### TO DO:
Pictures are not part of the copy. Write out exactly the lines from the line with "Open the font size dropdown" through the end of the entries below.

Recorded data
╔══

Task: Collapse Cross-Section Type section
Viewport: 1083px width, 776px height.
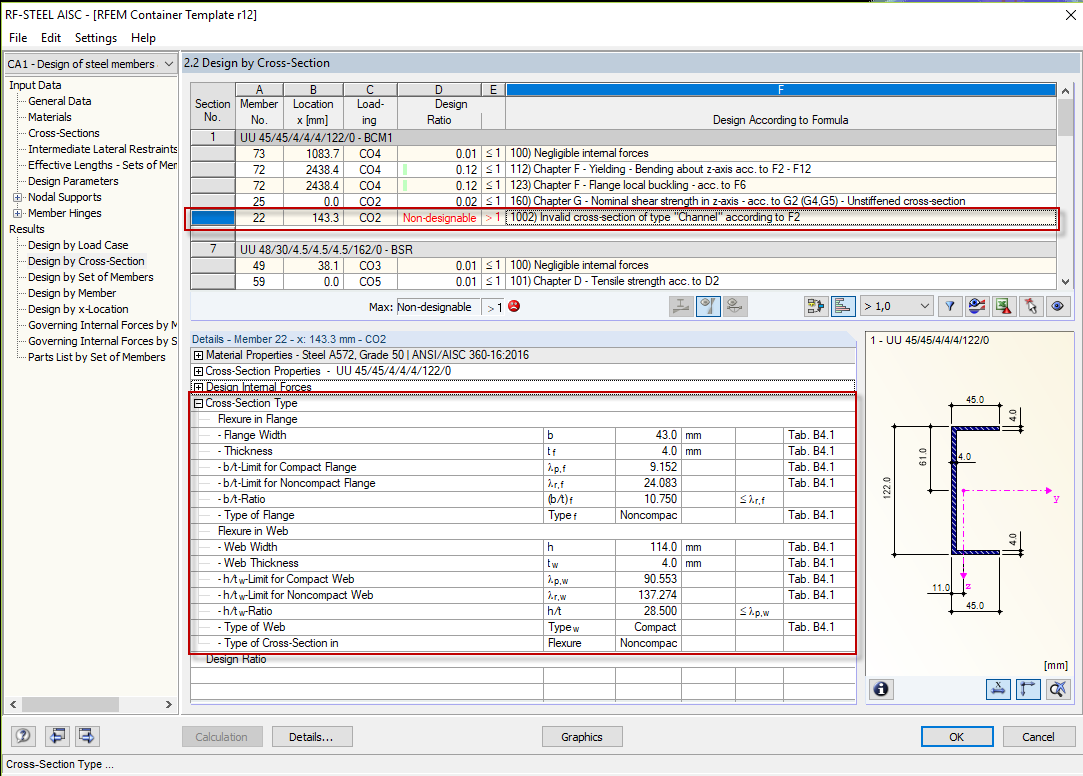Action: click(198, 403)
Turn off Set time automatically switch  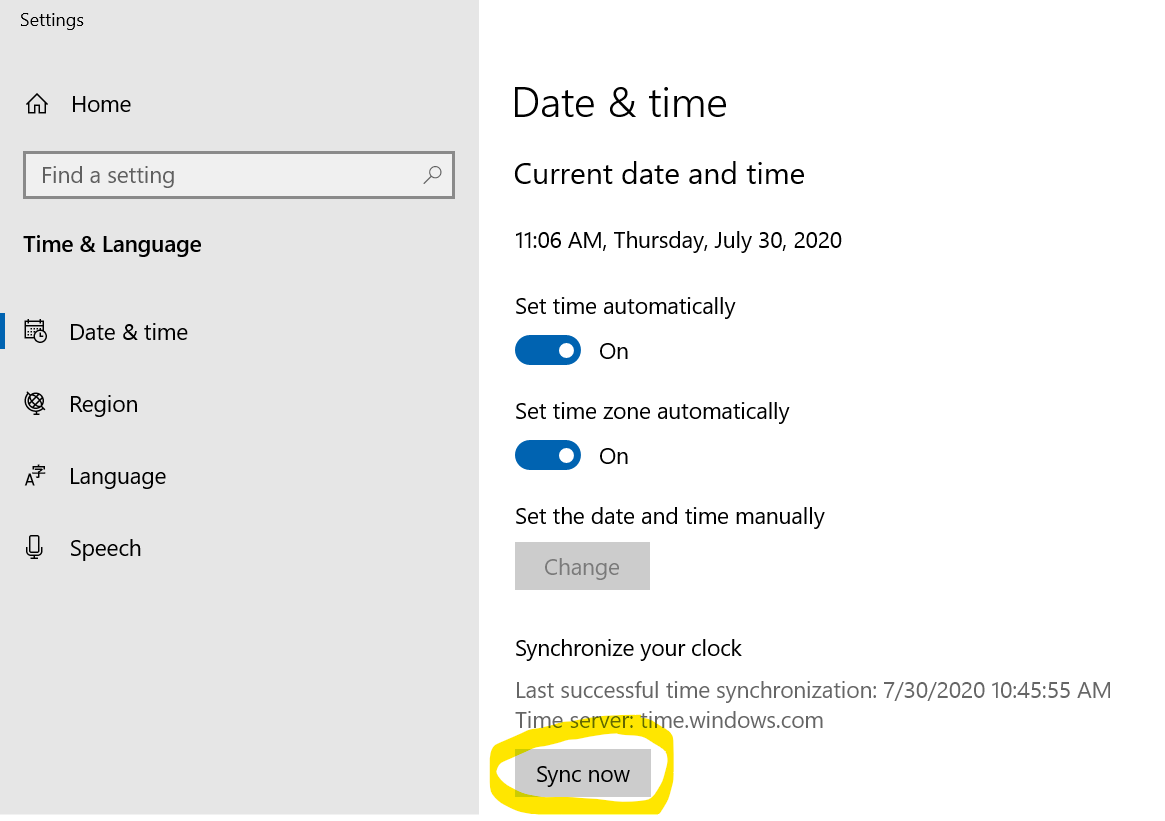click(548, 351)
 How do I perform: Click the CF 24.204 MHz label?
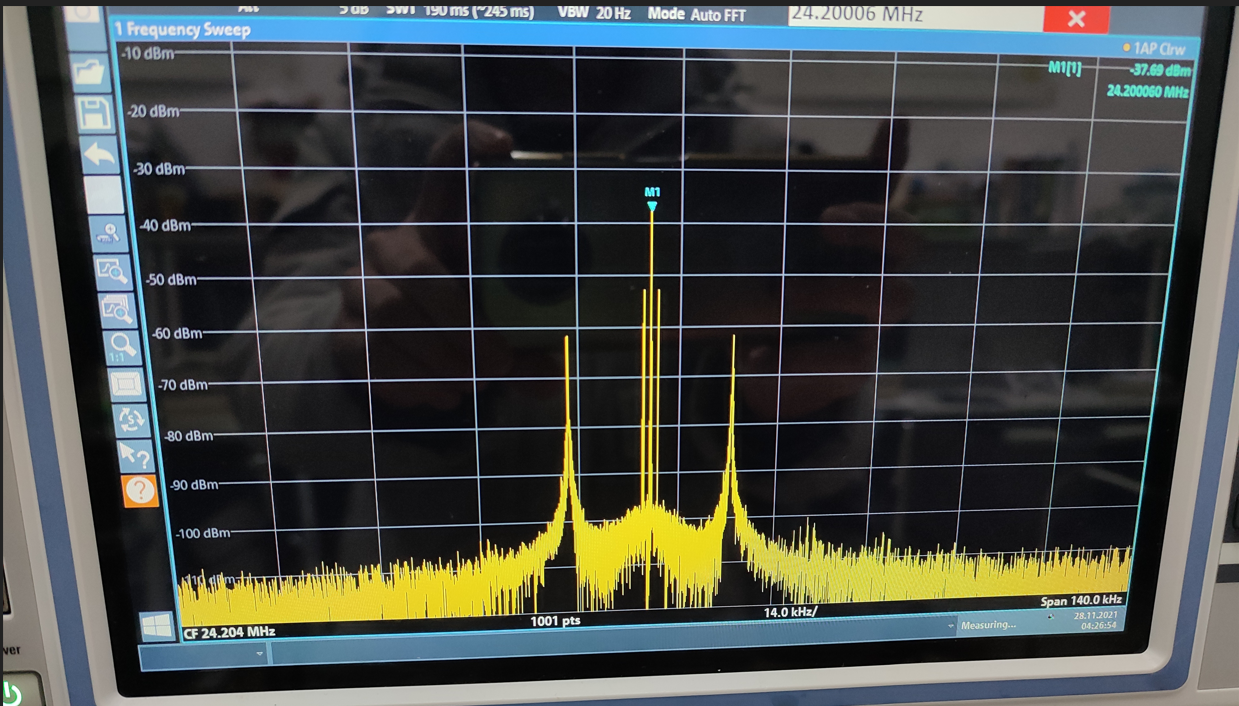[x=229, y=633]
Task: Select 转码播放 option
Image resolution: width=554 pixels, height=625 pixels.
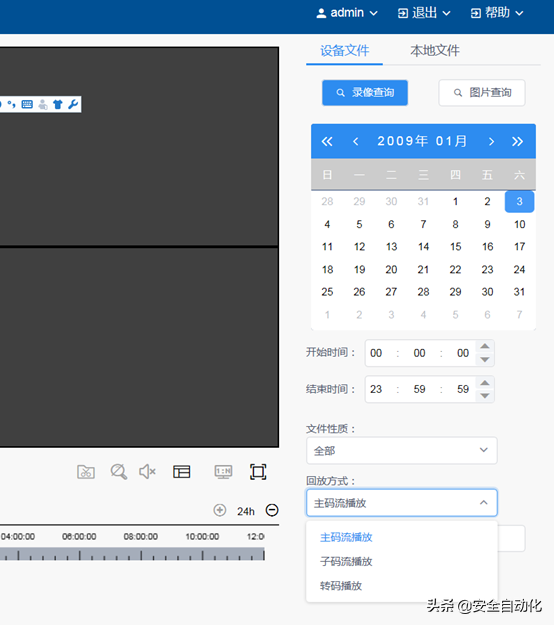Action: click(x=341, y=586)
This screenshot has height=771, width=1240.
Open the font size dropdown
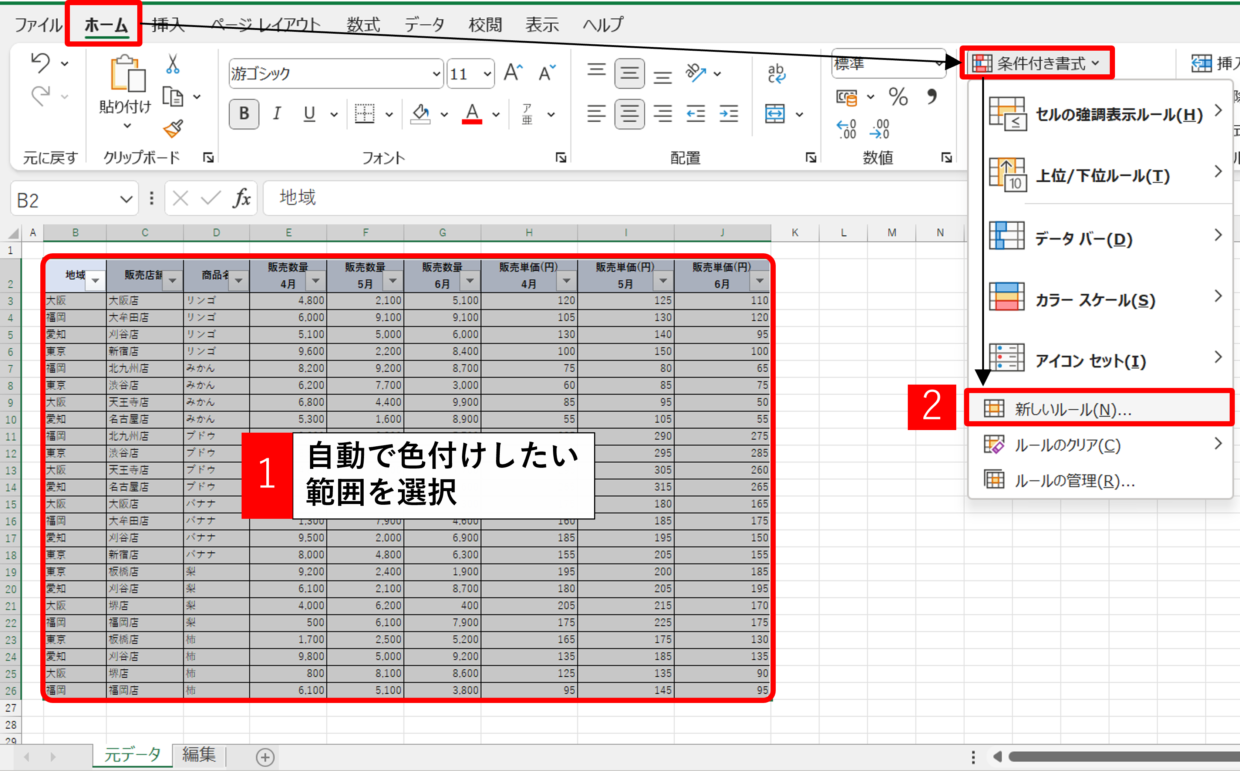(471, 74)
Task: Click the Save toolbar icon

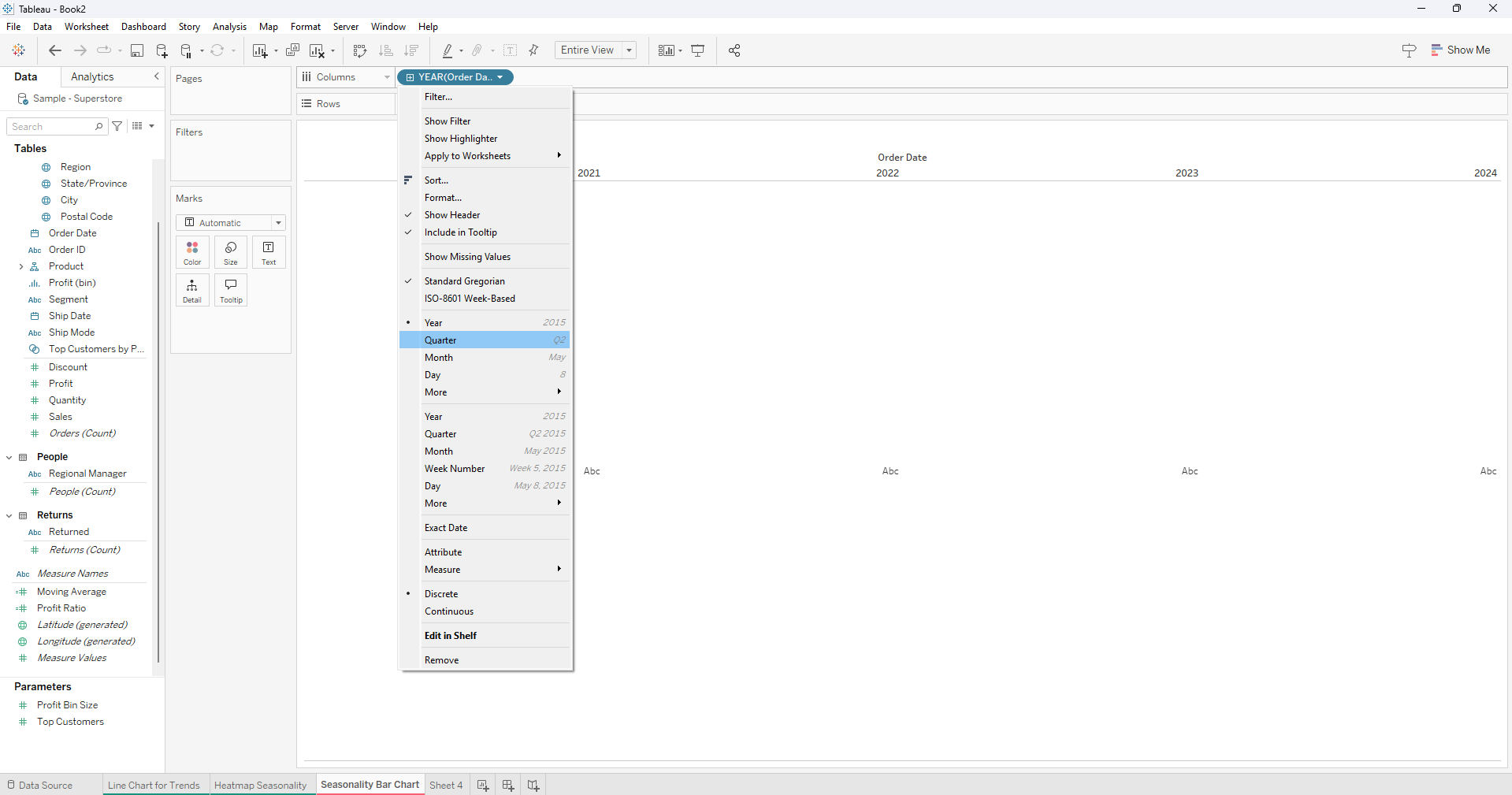Action: click(137, 50)
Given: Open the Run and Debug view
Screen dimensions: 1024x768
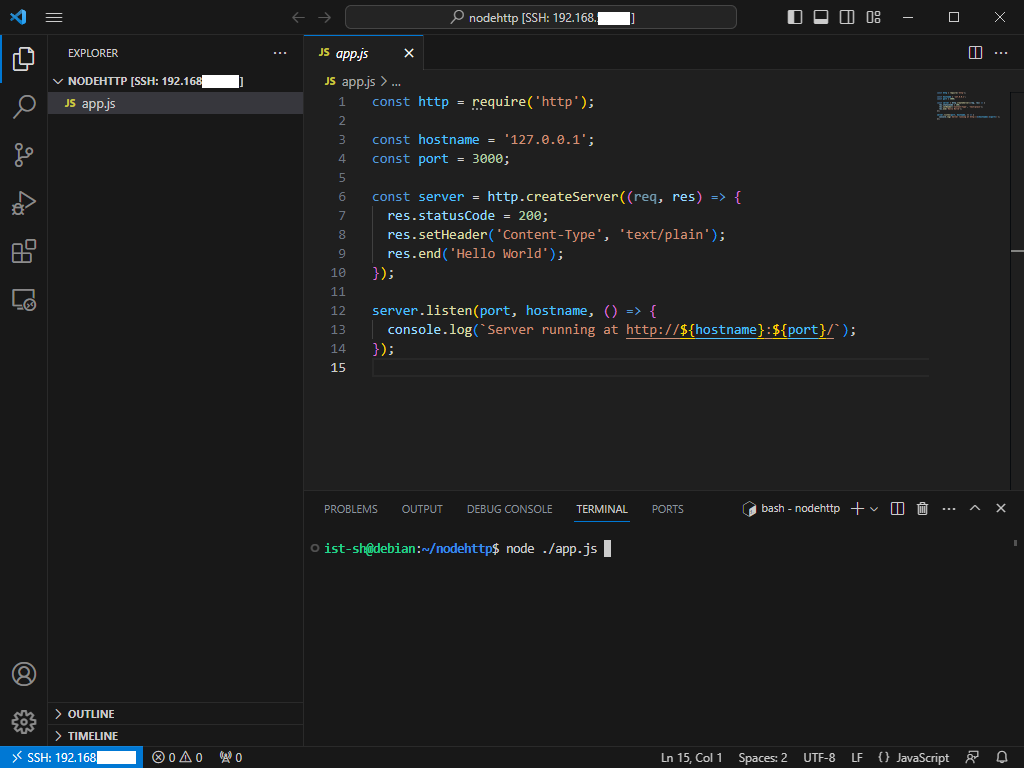Looking at the screenshot, I should point(24,203).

╚══

### YOUR RESPONSE:
Open the font size dropdown
(471, 74)
Task: Click the Save toolbar icon

Action: click(137, 50)
Given: Open the Run and Debug view
Screen dimensions: 1024x768
Looking at the screenshot, I should point(24,203).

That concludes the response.